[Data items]
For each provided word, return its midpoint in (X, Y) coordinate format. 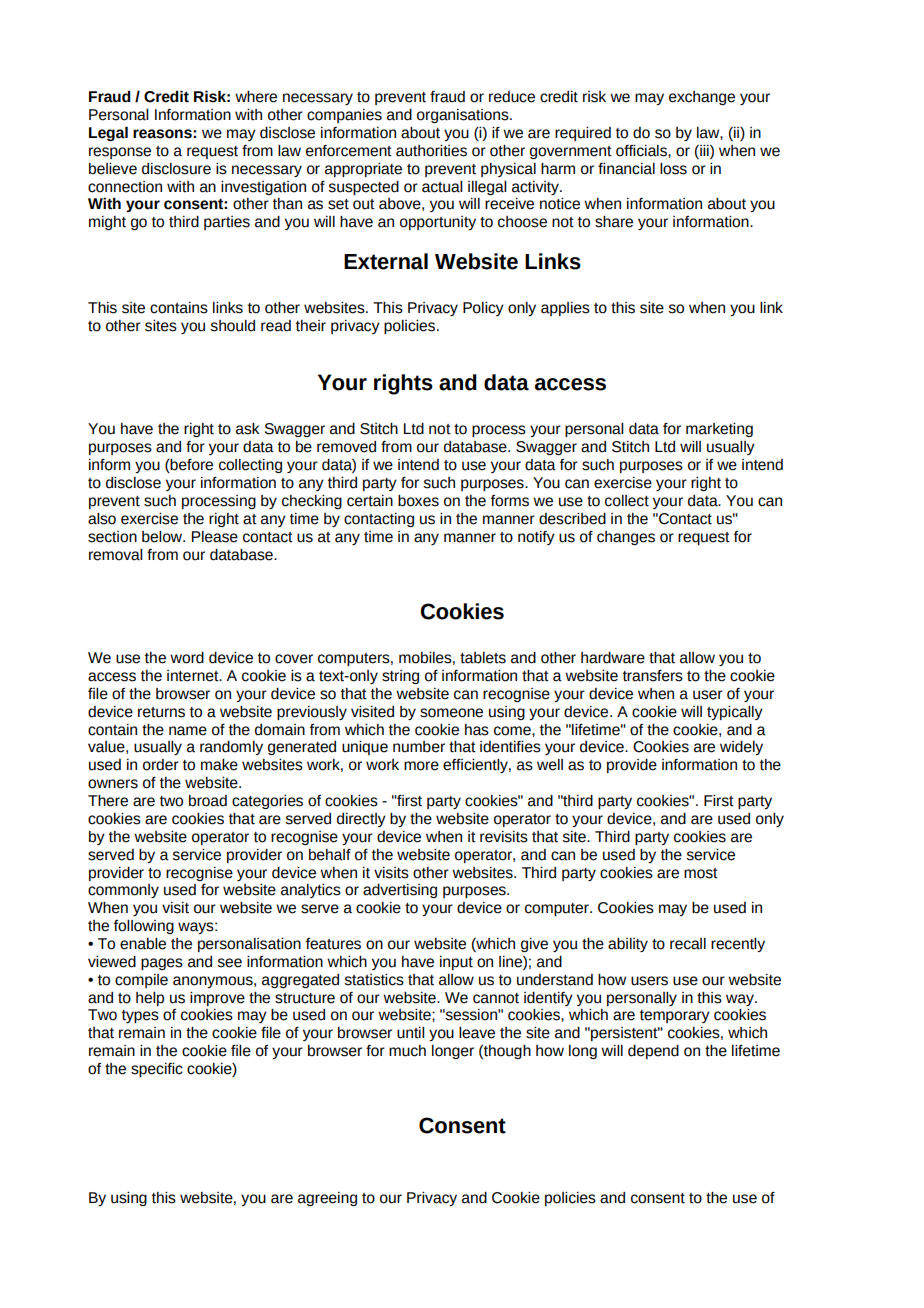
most (701, 873)
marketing (719, 430)
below (163, 537)
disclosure (176, 169)
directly (361, 820)
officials (642, 151)
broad (208, 801)
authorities (431, 151)
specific (157, 1070)
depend (653, 1052)
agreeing (327, 1199)
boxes (418, 501)
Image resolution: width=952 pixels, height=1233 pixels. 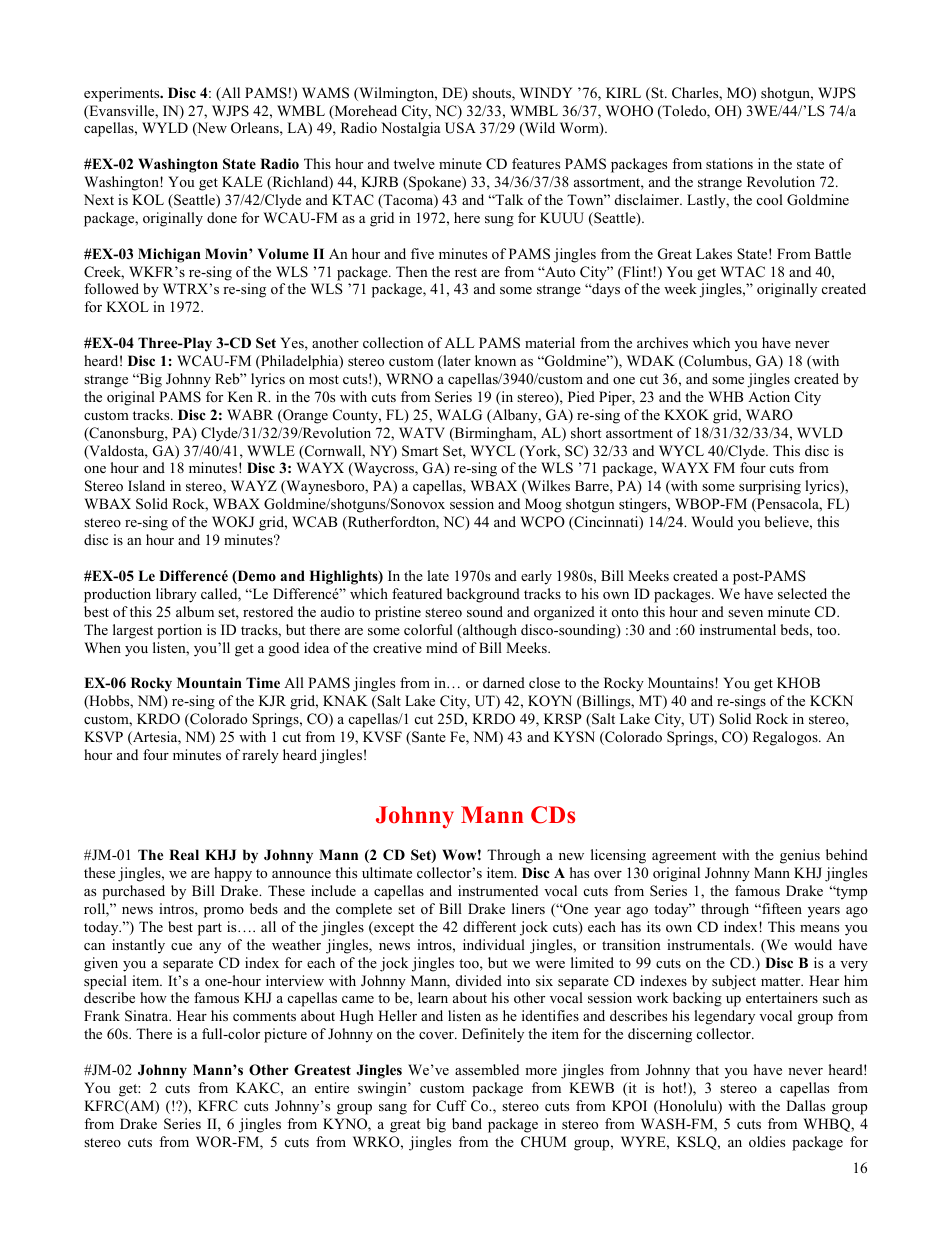 What do you see at coordinates (195, 611) in the screenshot?
I see `album` at bounding box center [195, 611].
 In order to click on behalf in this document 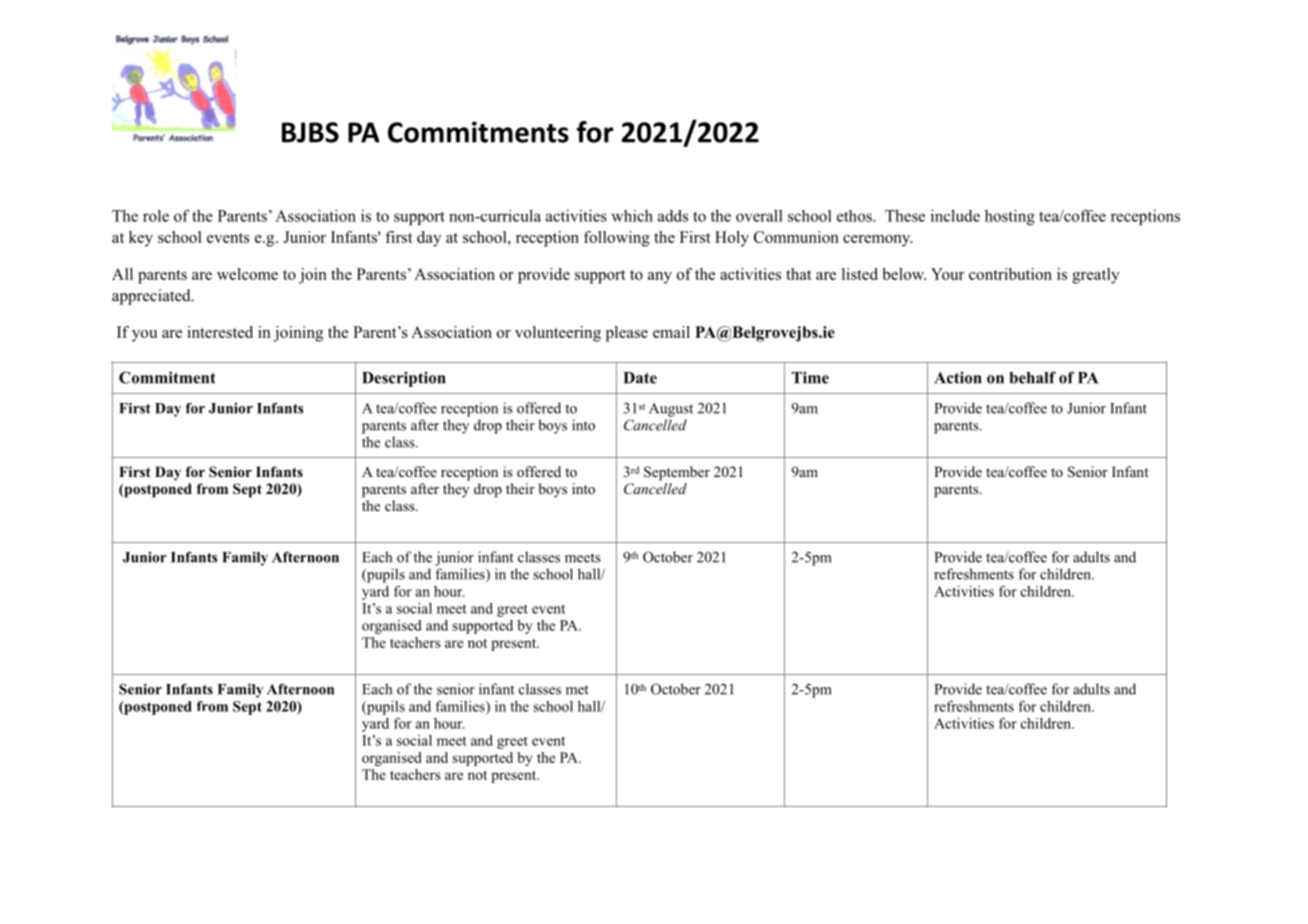, I will do `click(1032, 377)`.
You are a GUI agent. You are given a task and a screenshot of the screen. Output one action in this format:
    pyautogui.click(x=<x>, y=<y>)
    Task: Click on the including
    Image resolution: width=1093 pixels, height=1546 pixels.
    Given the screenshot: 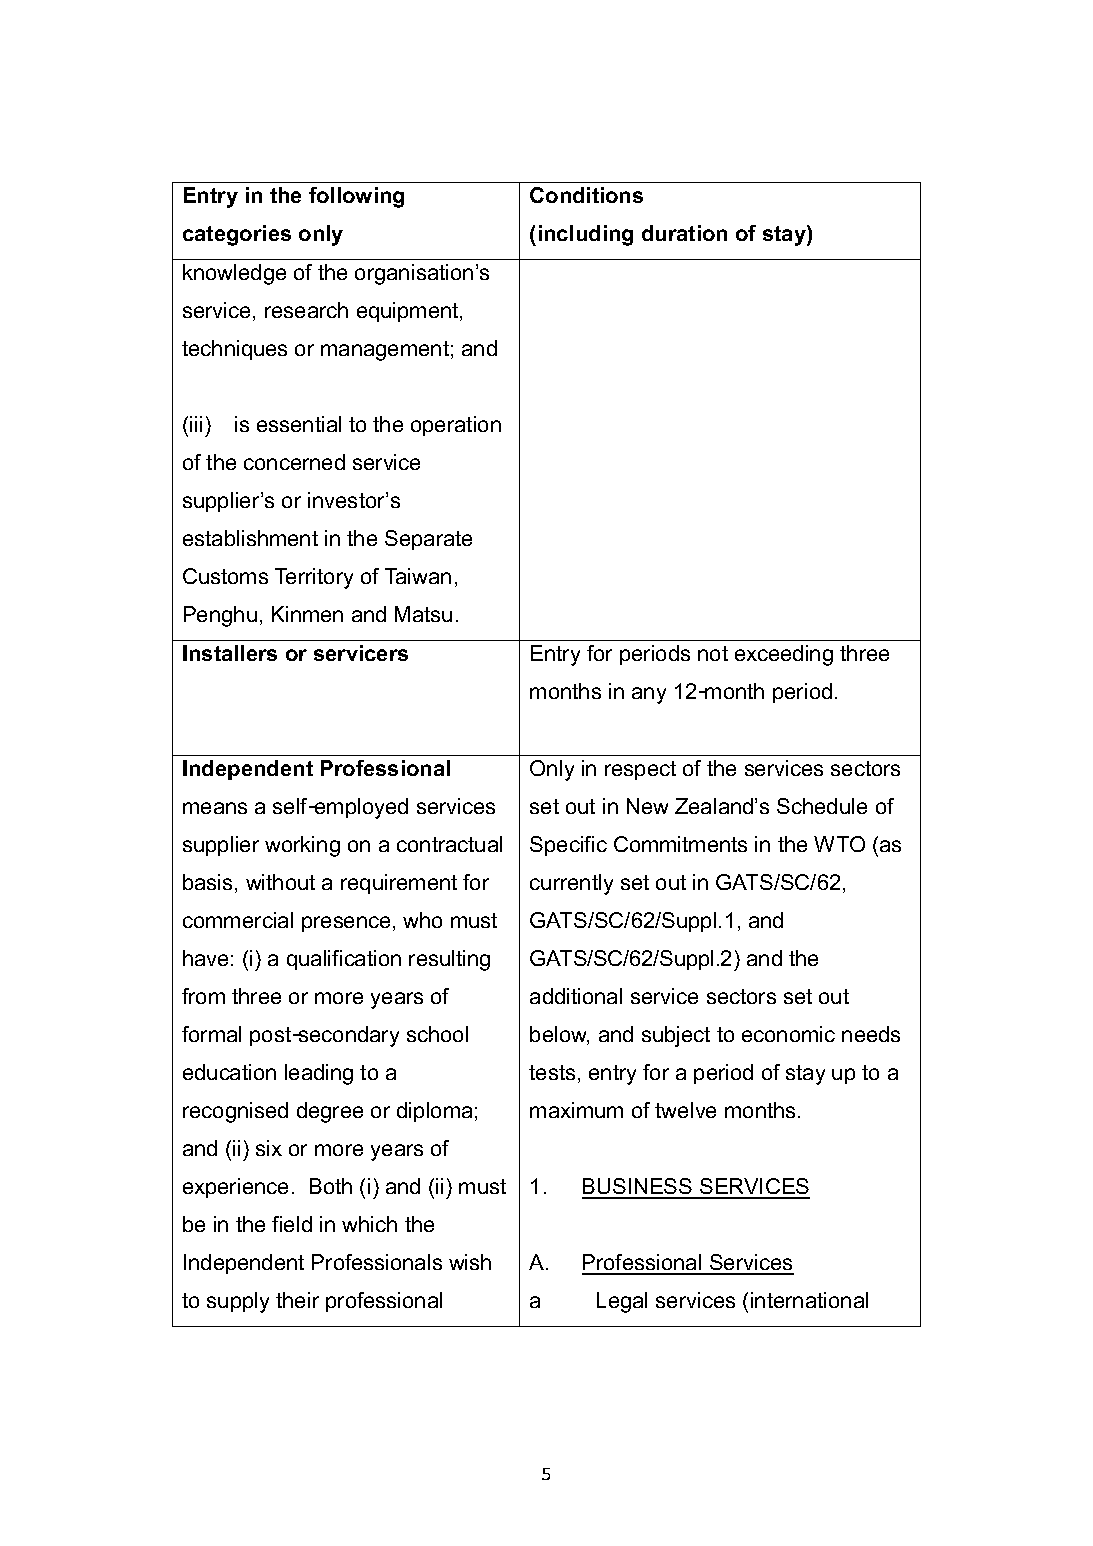 What is the action you would take?
    pyautogui.click(x=586, y=235)
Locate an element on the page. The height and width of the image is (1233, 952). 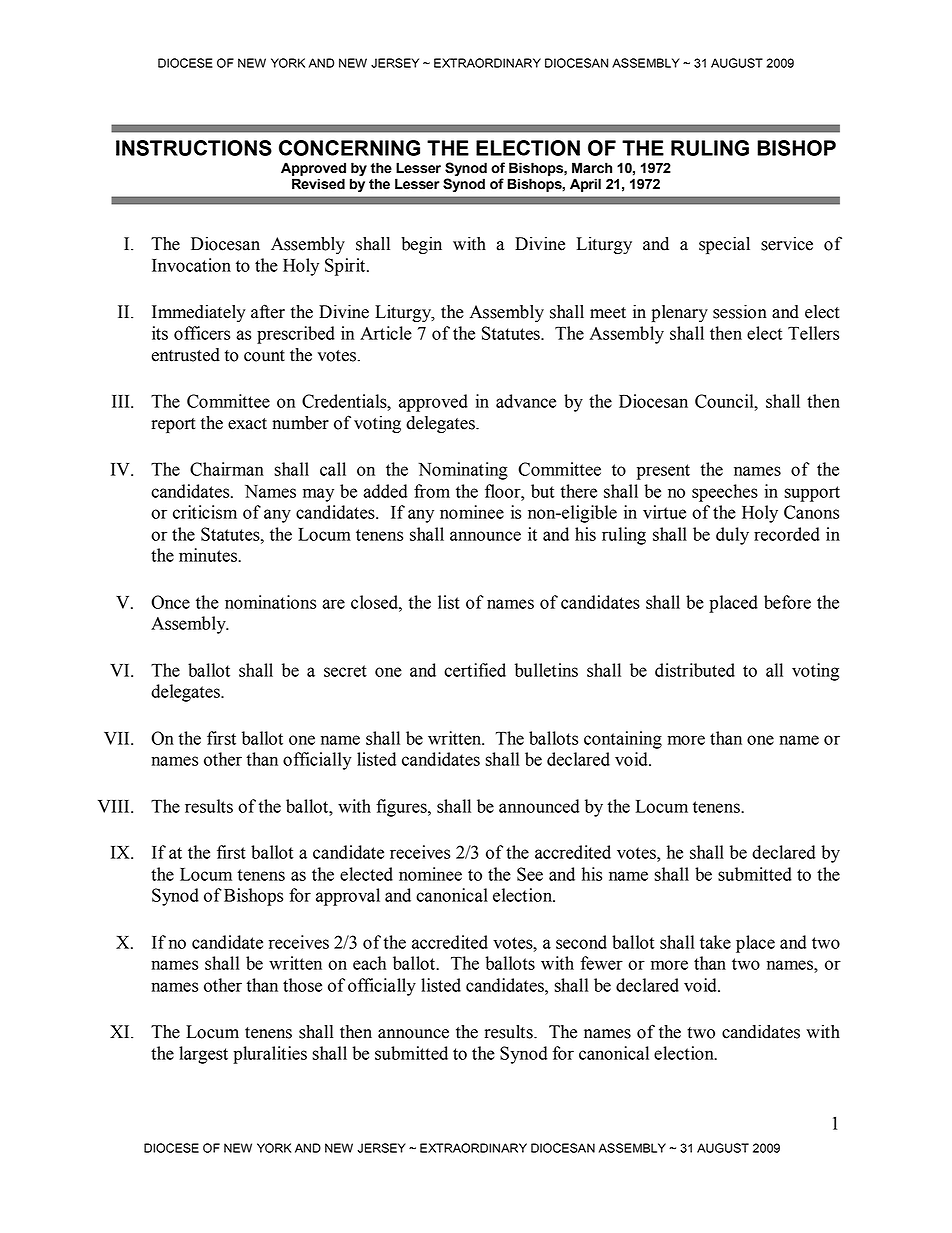
certified is located at coordinates (475, 670).
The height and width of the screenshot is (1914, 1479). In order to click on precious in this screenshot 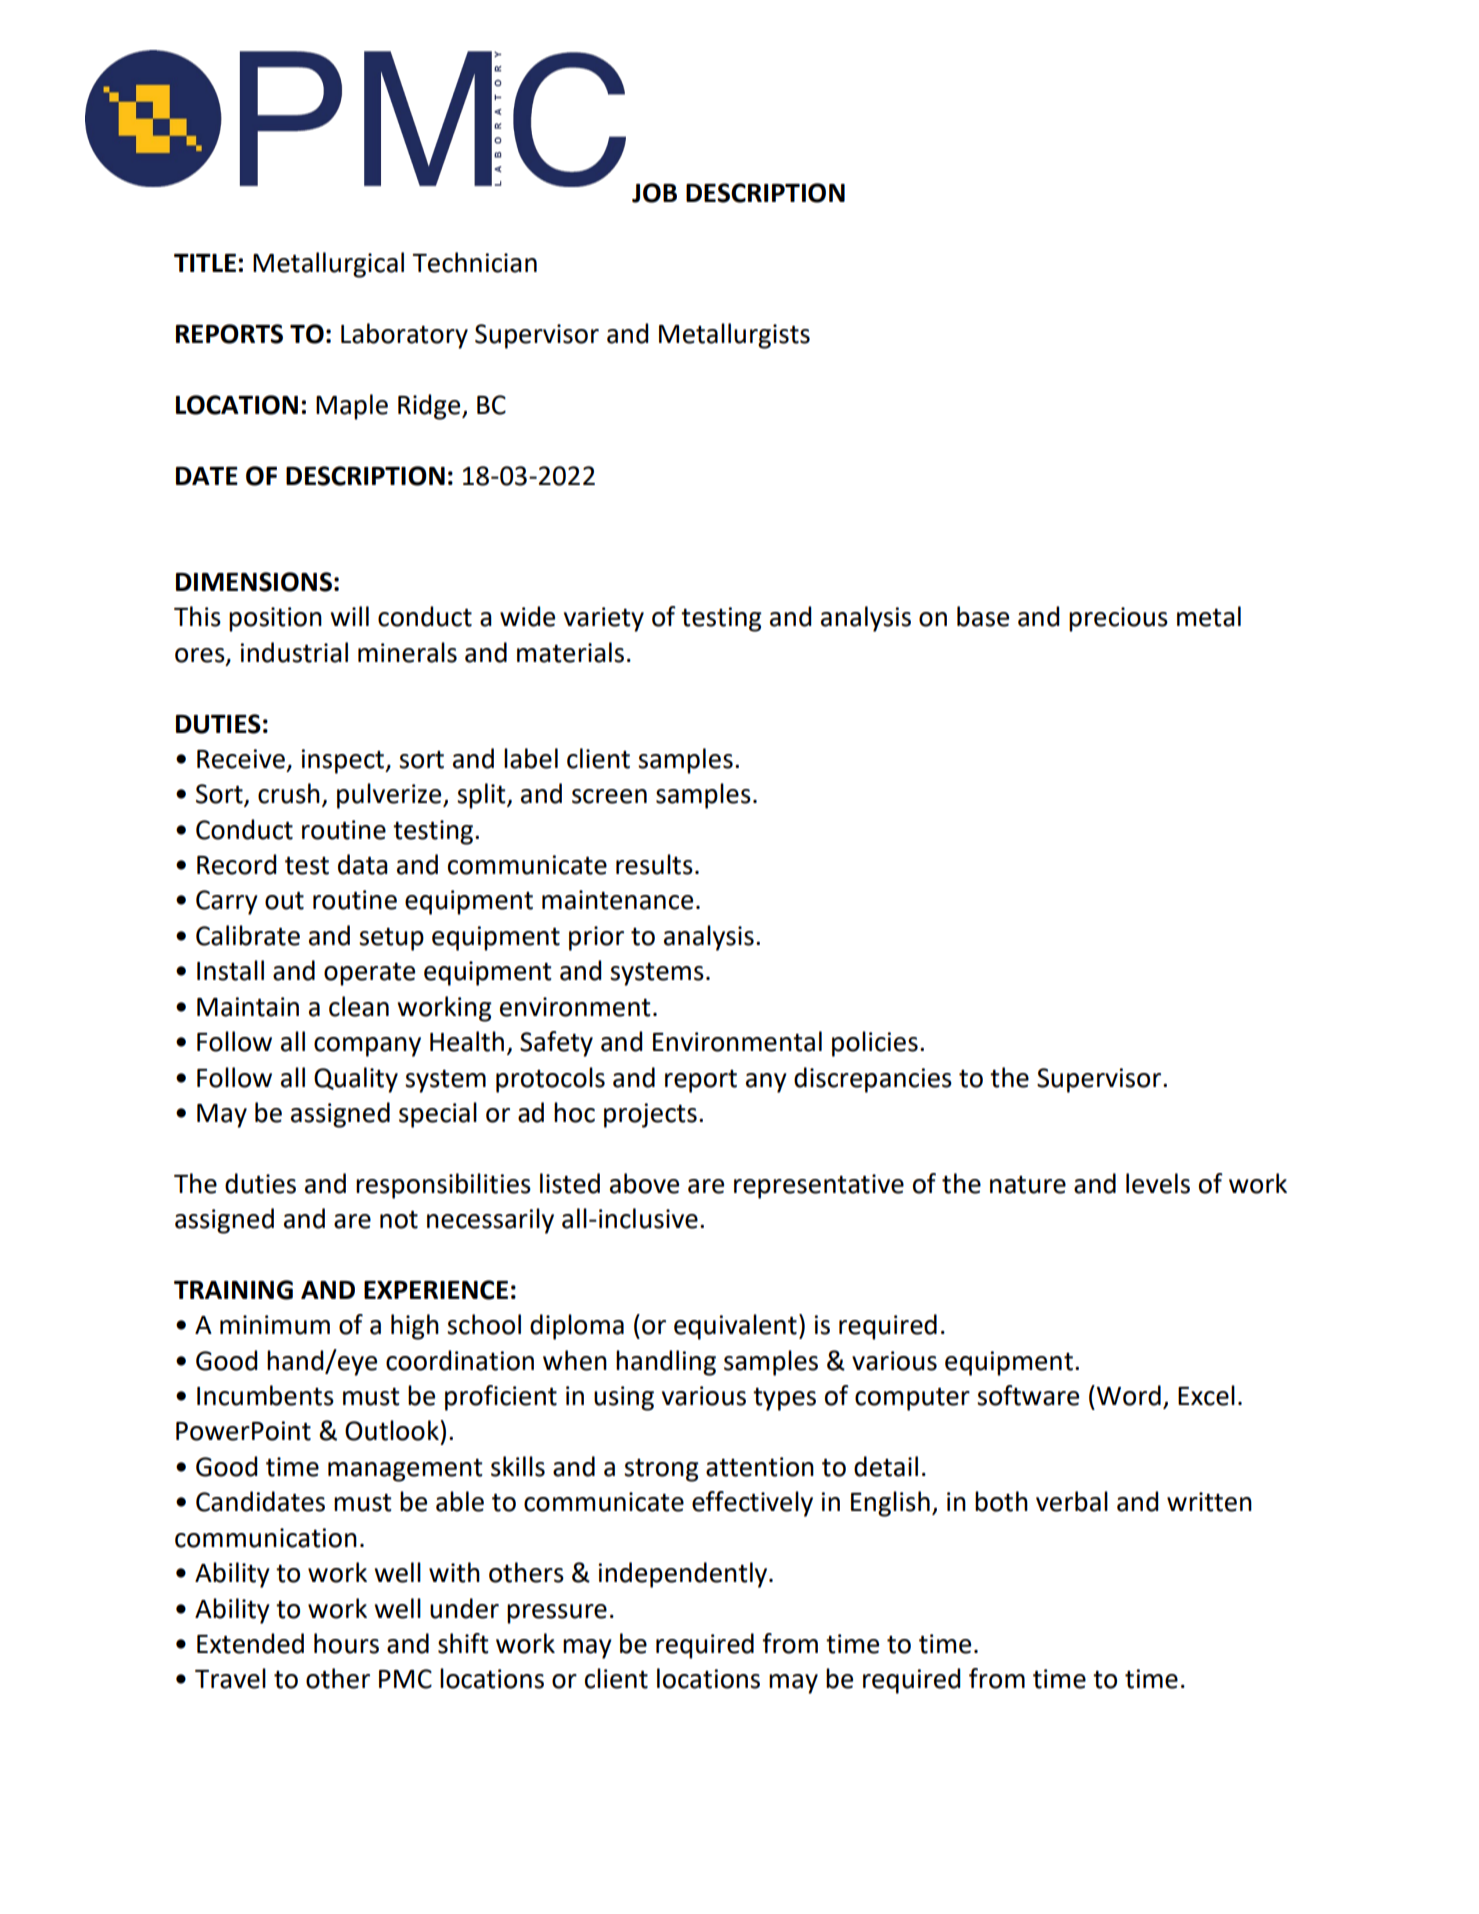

▶ WHAT YOU ARE ASKED TO DO
Echo the items from the first line down through the line containing "specific (157, 1070)", including that line. Omit the pictures.

▶ FINISHED TASK
For each provided word, return its midpoint in (X, Y) coordinate format. 
most (701, 873)
marketing (719, 430)
below (163, 537)
disclosure (176, 169)
directly (361, 820)
officials (642, 151)
broad (208, 801)
authorities (431, 151)
specific (157, 1070)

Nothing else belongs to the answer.